━━━━━ Tekstblok ━━━━━

Zeer spoedig zal het hier met u gedaan zijn. Denk anders maar eens na hoe ge er voor staat.
Vandaag is er de mens en morgen verschijnt hij niet meer (Gen. 37:30; 44:28).
En is hij eenmaal uit het oog verdwenen, dan verdwijnt hij ook spoedig uit het hart.
Hoe afgestompt en gevoelloos is het menselijk hart dat alleen maar denkt aan wat er nu is en niet beter voorziet in wat er nog komt.
Bij al uw daden en gedachten moest gij u zo gedragen, alsof gij vandaag zoudt sterven.
Als gij een goed geweten had, zoudt gij niet zo bang zijn voor de dood.
Beter is het zonde te vermijden dan de dood te ontvluchten.
Als gij vandaag niet klaar zijt, hoe zult gij het dan morgen zijn?
De dag van morgen is onzeker en weet gij of gij die dag van morgen zult beleven?
Wat baat het lang te leven als wij ons maar zo weinig beteren?
Ach, een lang leven is niet altijd winst, maar vermeerdert dikwijls onze schuld.
Als wij eens één dag in deze wereld werkelijk goed hadden beleefd!
Velen tellen de jaren sinds hun geestelijk begin, maar gering is dikwijls de verbetering van hun leven.
Het mag dan huiveringwekkend zijn te moeten sterven, misschien zal het gevaarlijker zijn lang te leven.
Zalig hij die het uur van zijn dood altijd voor ogen heeft en zich dagelijks op zijn laatste uur voorbereidt.
Hebt gij ooit iemand zien sterven, bedenk dan dat gij diezelfde weg zult gaan.
Als het ochtend is, stel u dan voor dat u de avond niet meer haalt.
En als het avond is geworden, durf u dan geen morgen in het vooruitzicht te stellen.
Daarom wees altijd gereed en leef zo dat de dood u nooit onvoorbereid kan vinden.
Velen sterven onverwacht en onvoorzien. Want de mensenzoon zal komen op een uur dat gij het niet verwacht (Mt 24:42,44; Lc.12:40).
Als dat uur gekomen is zult gij geheel anders gaan denken over heel uw voorbije leven en het ten zeerste betreuren dat ge zo nalatig en zwak bent geweest.
Hoe gelukkig en wijs is hij die zijn best doet, nu in zijn leven te zijn zoals hij hoopt bevonden te worden bij zijn dood.
Als wij het louter vergankelijke volkomen hebben versmaad, vurig hebben verlangd in deugden toe te nemen, als wij de liefde voor tucht, de ijver in boete, de stiptheid in gehoorzamen, de zelfverloochening en het dragen van welke tegenslag ook, ter liefde van Christus hebben beoefend, dan mogen wij vertrouwen dat wij gelukkig zullen sterven.

━━━━━ Gegevensrecords ━━━━━

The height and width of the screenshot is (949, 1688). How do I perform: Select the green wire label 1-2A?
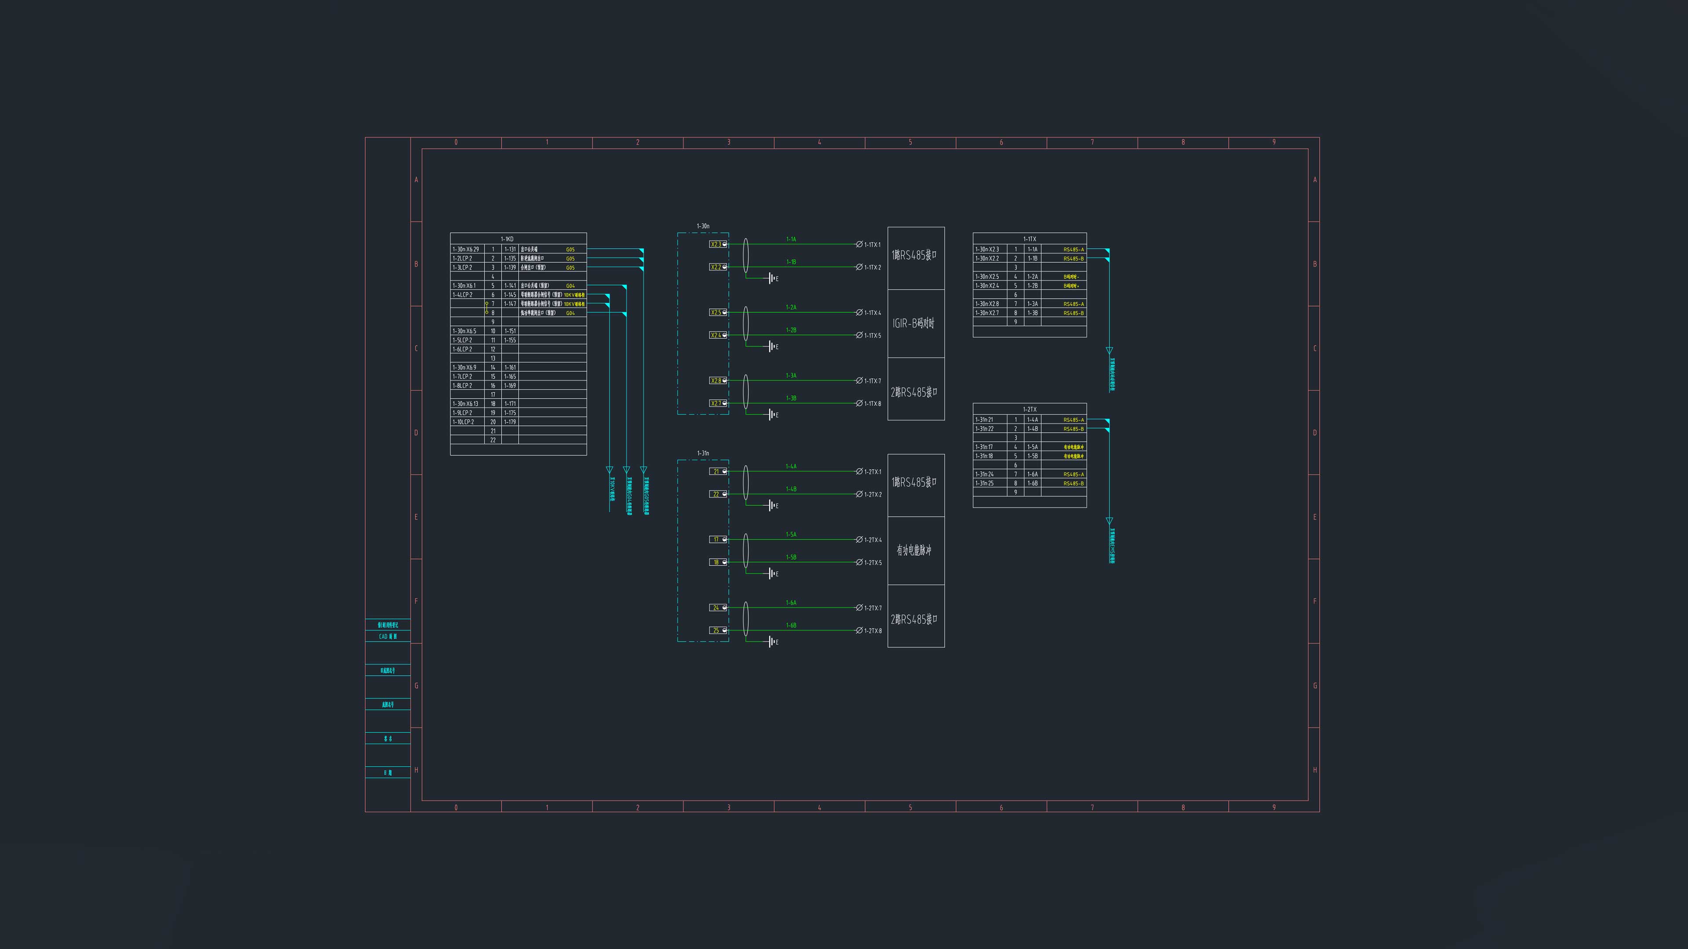[x=791, y=307]
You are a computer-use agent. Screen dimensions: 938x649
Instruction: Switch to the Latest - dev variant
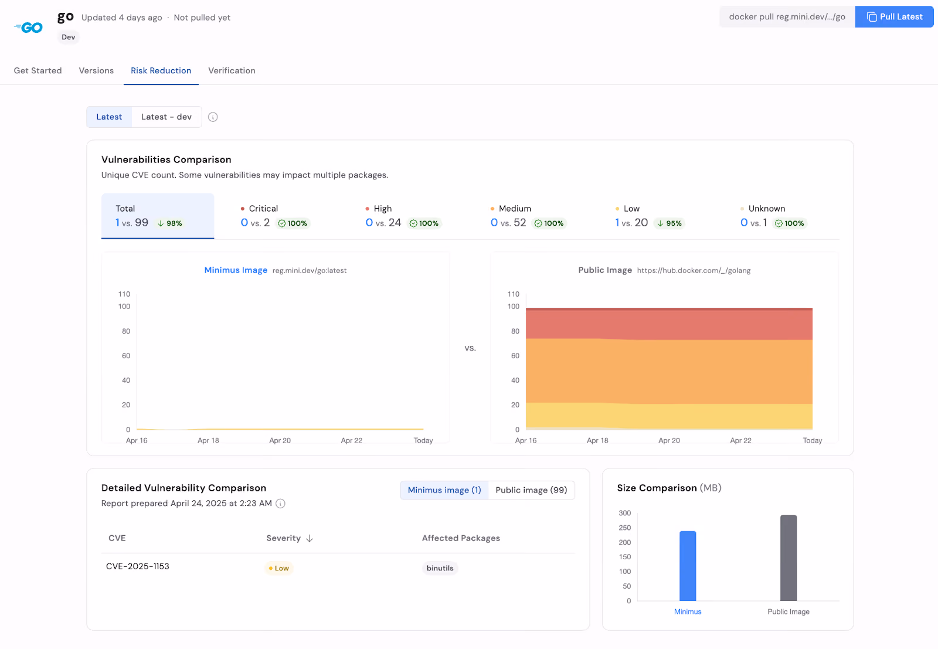coord(166,117)
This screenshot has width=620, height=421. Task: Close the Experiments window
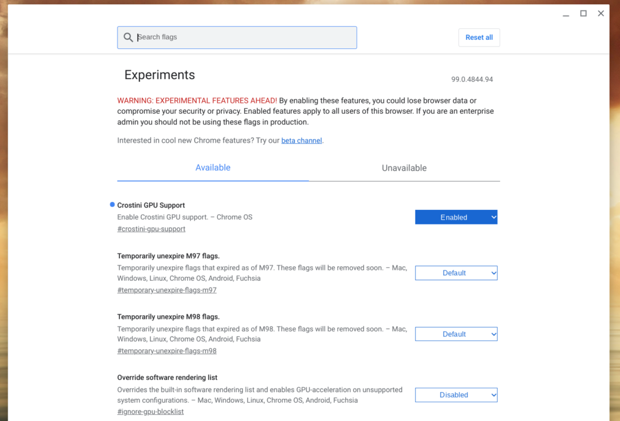pyautogui.click(x=601, y=13)
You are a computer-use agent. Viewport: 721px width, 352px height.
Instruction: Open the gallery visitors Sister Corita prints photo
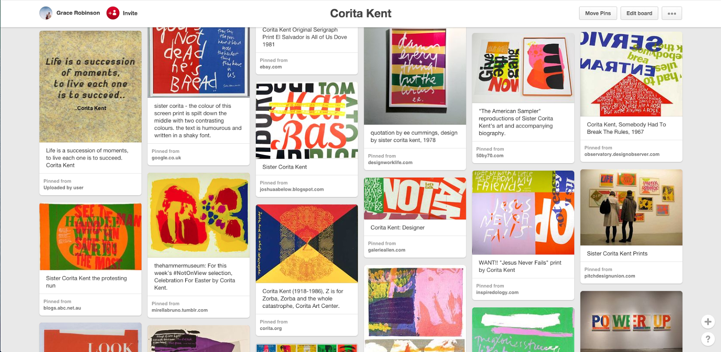coord(631,207)
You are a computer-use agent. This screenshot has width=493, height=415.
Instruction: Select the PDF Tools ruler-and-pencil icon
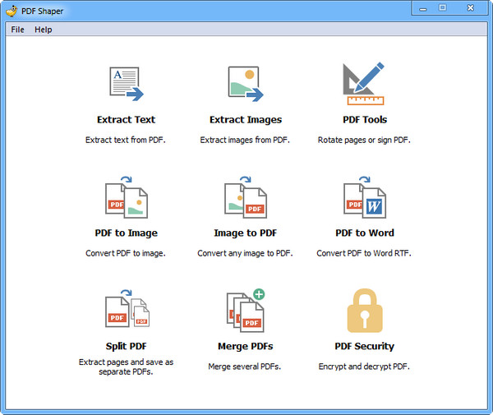(x=364, y=84)
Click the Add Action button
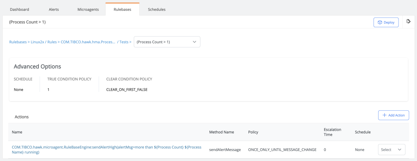 point(394,115)
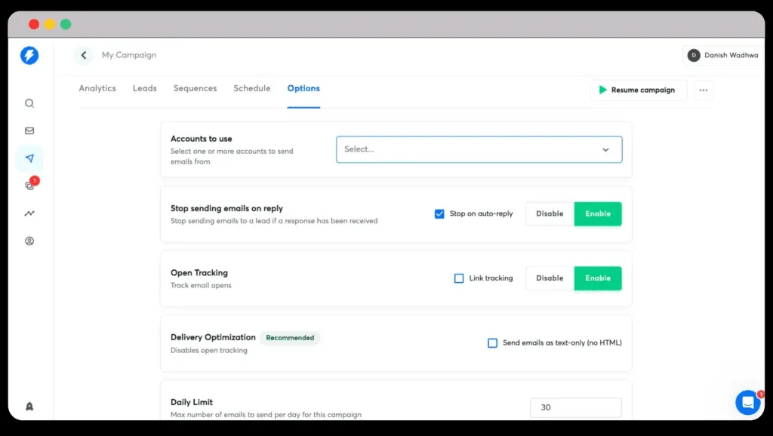The width and height of the screenshot is (773, 436).
Task: Go back using the arrow beside My Campaign
Action: pyautogui.click(x=84, y=55)
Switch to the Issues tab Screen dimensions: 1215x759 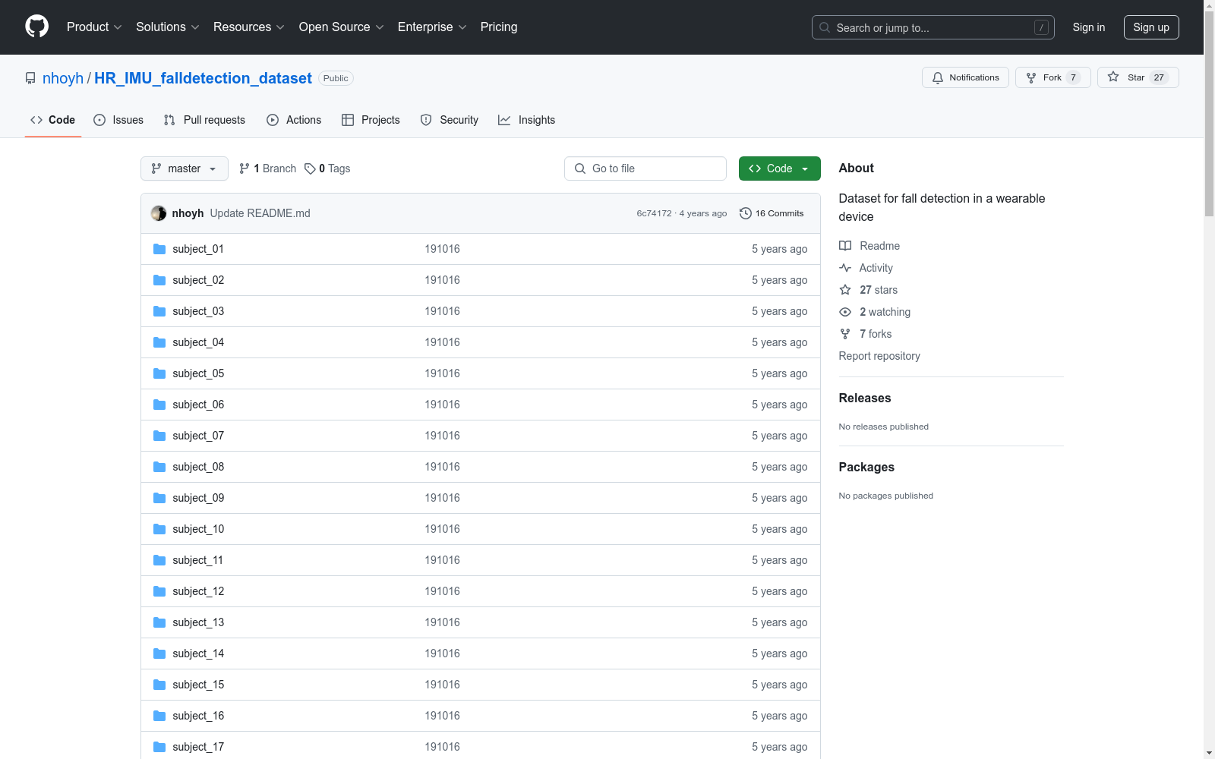point(118,120)
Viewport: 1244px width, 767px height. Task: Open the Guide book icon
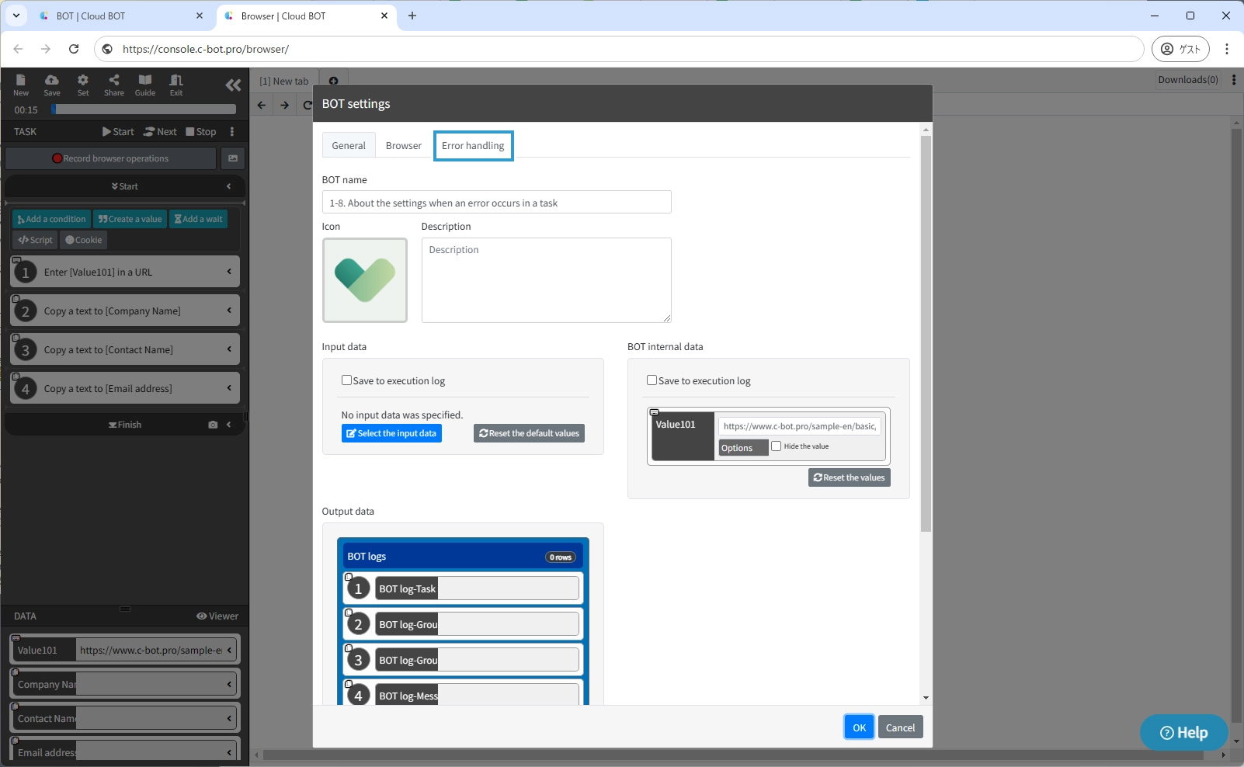coord(145,81)
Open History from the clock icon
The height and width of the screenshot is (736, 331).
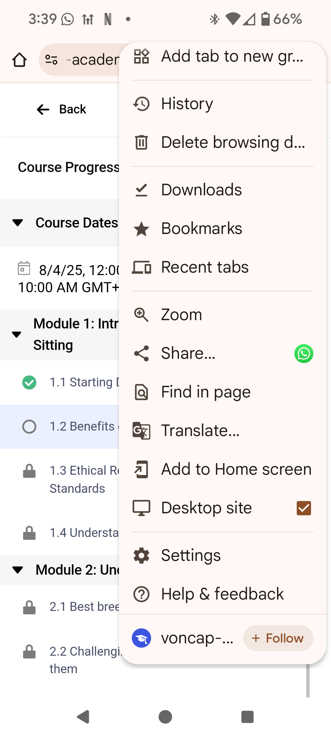[141, 104]
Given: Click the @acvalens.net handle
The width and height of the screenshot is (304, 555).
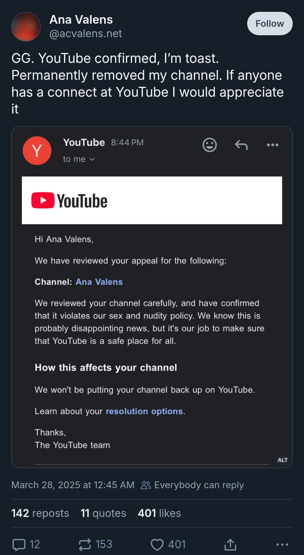Looking at the screenshot, I should pos(86,34).
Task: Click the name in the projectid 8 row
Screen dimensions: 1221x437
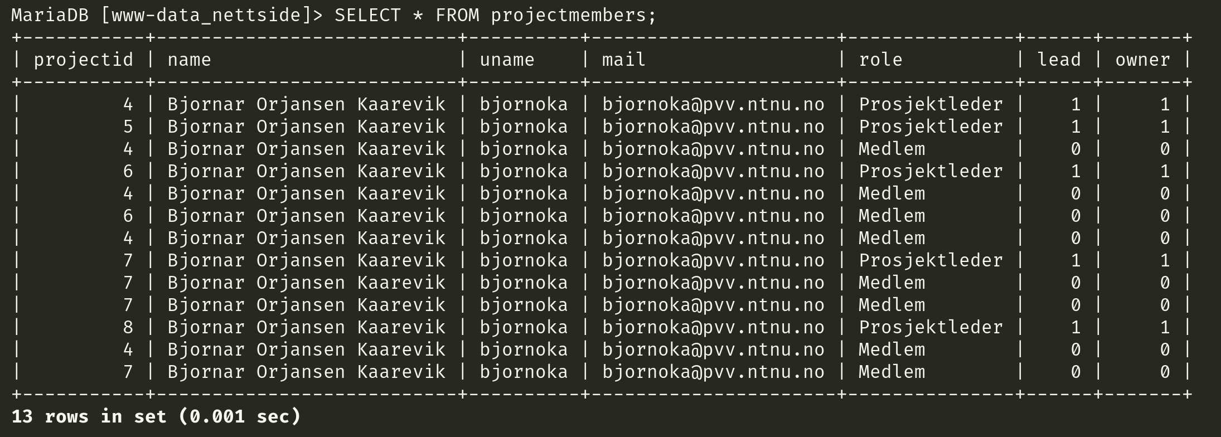Action: coord(306,327)
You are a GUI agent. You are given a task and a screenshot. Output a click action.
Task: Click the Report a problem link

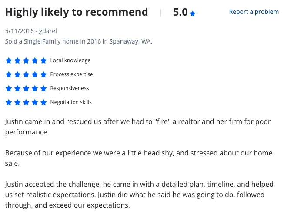point(254,12)
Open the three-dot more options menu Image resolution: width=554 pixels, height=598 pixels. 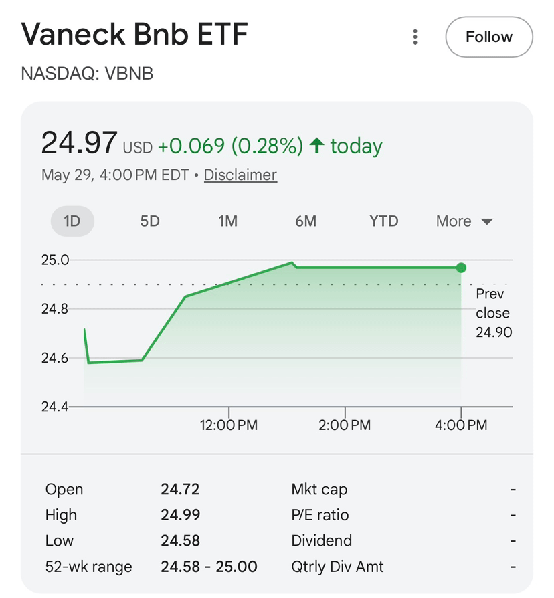coord(415,37)
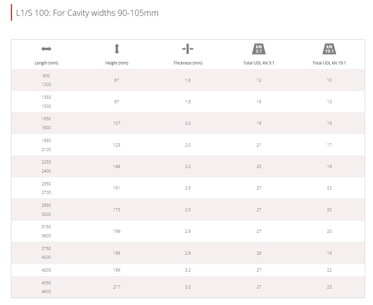The height and width of the screenshot is (305, 373).
Task: Click the kN 3:1 load icon
Action: pyautogui.click(x=259, y=49)
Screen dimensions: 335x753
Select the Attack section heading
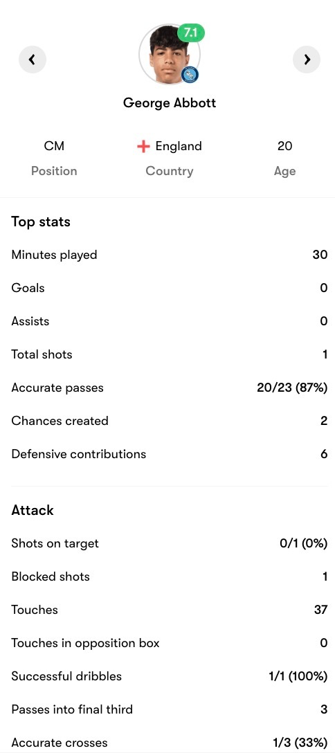pyautogui.click(x=33, y=510)
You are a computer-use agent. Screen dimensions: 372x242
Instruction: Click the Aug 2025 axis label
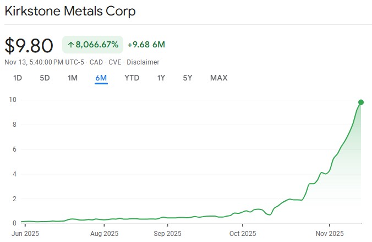[x=103, y=234]
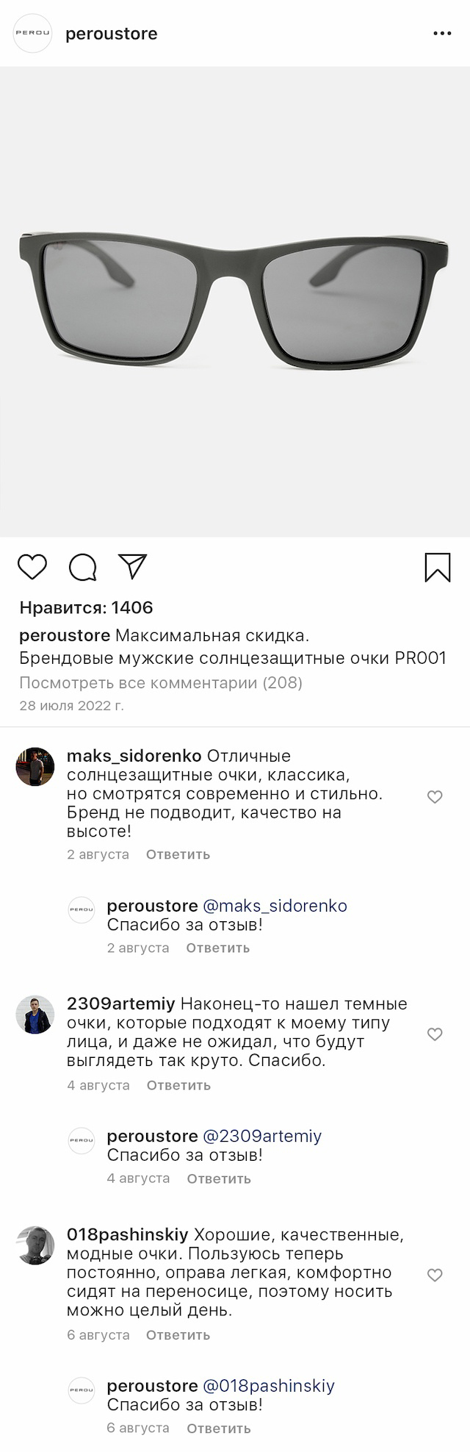Open @018pashinskiy mention link

point(268,1386)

━━━━━

◆ **Schriftelijke opdracht 1**
Citeer uit de tekst over de dood het gedeelte dat begint bij de woorden met "Als wij eens" en eindigt met "onvoorbereid kan vinden.".
◆ **Schriftelijke opdracht 2**
Schrijf de tekst over de dood verder, aansluitend op de laatste zin.
De items zijn hier niet nodig.

◆ **Schriftelijk antwoord 1**
Als wij eens één dag in deze wereld werkelijk goed hadden beleefd!
Velen tellen de jaren sinds hun geestelijk begin, maar gering is dikwijls de verbetering van hun leven.
Het mag dan huiveringwekkend zijn te moeten sterven, misschien zal het gevaarlijker zijn lang te leven.
Zalig hij die het uur van zijn dood altijd voor ogen heeft en zich dagelijks op zijn laatste uur voorbereidt.
Hebt gij ooit iemand zien sterven, bedenk dan dat gij diezelfde weg zult gaan.
Als het ochtend is, stel u dan voor dat u de avond niet meer haalt.
En als het avond is geworden, durf u dan geen morgen in het vooruitzicht te stellen.
Daarom wees altijd gereed en leef zo dat de dood u nooit onvoorbereid kan vinden.

◆ **Schriftelijk antwoord 2**
Veel goeds kunt gij doen in dagen van gezondheid: ik weet niet wat gij zult kunnen als gij ziek zijt.
Weinigen beteren zich op een ziekbed, zoals ook degenen die veel op bedevaart gaan maar zelden heilig worden.
Vertrouw niet op vrienden en verwanten en stel uw heil niet uit tot later, want de mensen zullen u eerder vergeten dan u denkt.
Het is beter nu op tijd voorzieningen te treffen, wat goeds vooraf te doen dan te hopen op de hulp van anderen.
Als gij nu geen zorg draagt voor uzelf, wie zal er voor u zorgen in de toekomst?
Het is nu een zeer kostbare tijd: zie, nu is het de gunstige tijd, nu is het de dag van het heil (2 Kor. 6:2).
Maar hoe bedroevend dat gij die tijd niet nuttiger besteedt, waarin gij toch kunt verdienen wat u het eeuwig leven geeft.
Er zal een tijd komen dat gij één dag of één uur zult wensen om alles te herstellen en ik weet niet of gij die zult krijgen.
Zie in, geliefde broeder, uit welk een gevaar gij u kunt bevrijden, aan welk een angst ontkomen, als gij nu behoedzaam leeft en bedacht zijt op het sterven.
Probeer nu zo te leven dat gij in uw laatste uur meer reden hebt tot blijdschap dan tot angst.
Leer nu te sterven aan de wereld om dan het leven te beginnen met Christus.
Leer nu alles gering te achten om dan in vrijheid naar Christus te kunnen gaan.
Kastijd nu uw lichaam door boete te doen om straks een onschokbaar vertrouwen te hebben.
Dwaas die ge zijt, hoe komt ge erbij te rekenen op een lang leven terwijl ge nog niet van één dag zeker zijt?
Hoevelen zijn bedrogen uitgekomen en onverhoeds uit het lichaam weggeroepen.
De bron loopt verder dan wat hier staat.